◆ INSTRUCTIONS FOR THE TASK: Reproduce everything from the line containing "Select the Walmart column header in the table" down to the line containing "This screenshot has height=658, width=1234.", substituting "heading" for "column header" and leaving all else unchanged. Give only those lines.

◆ RECORDS TO USE:
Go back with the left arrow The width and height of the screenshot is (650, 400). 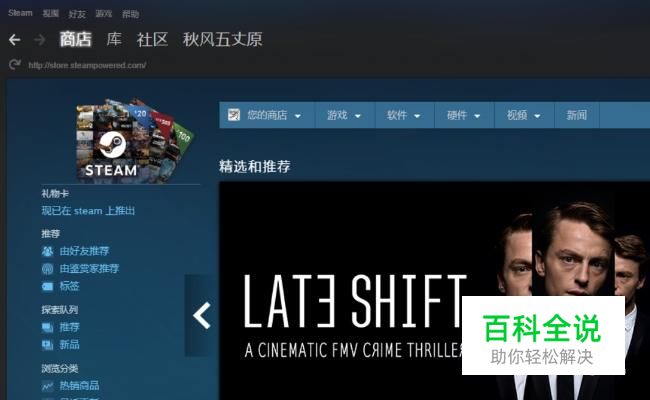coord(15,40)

--

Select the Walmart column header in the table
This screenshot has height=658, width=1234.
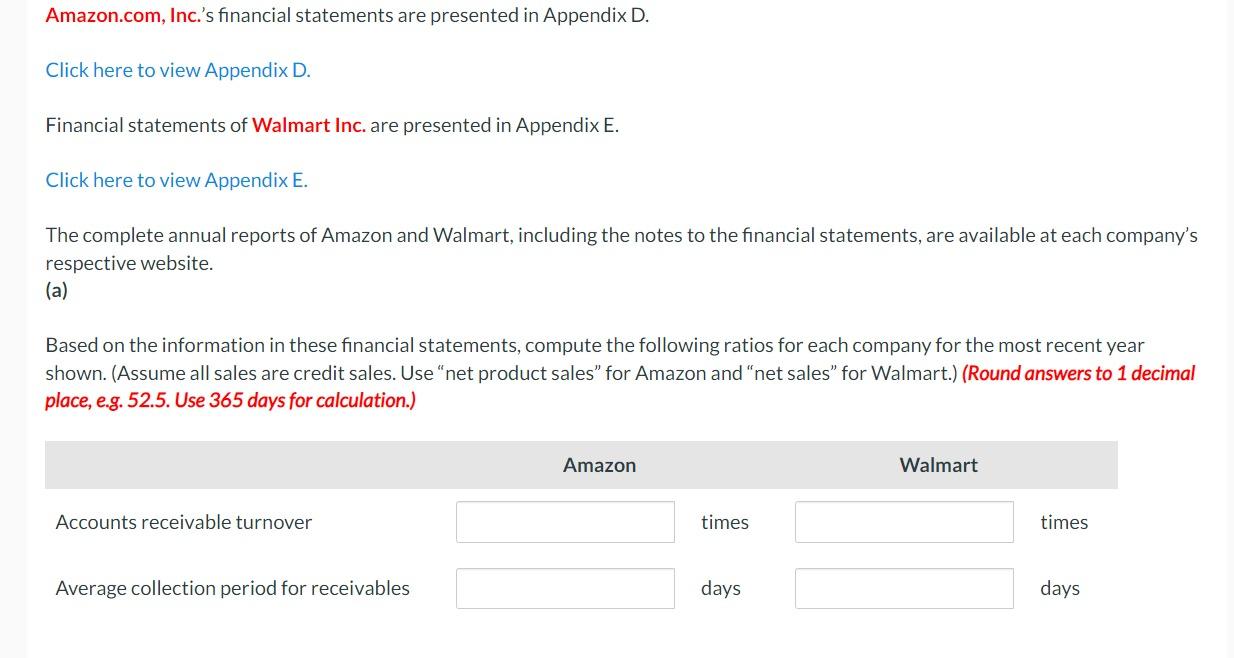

---

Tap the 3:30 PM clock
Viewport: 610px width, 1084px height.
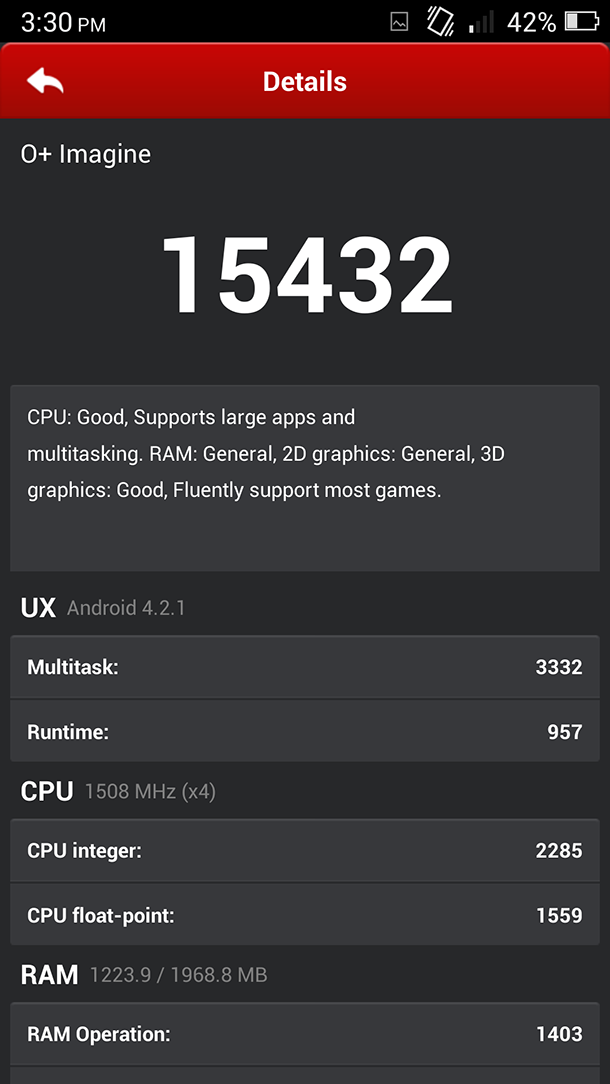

◆ ANSWER TO THE PROBLEM:
Select the Walmart heading in the table
This screenshot has height=658, width=1234.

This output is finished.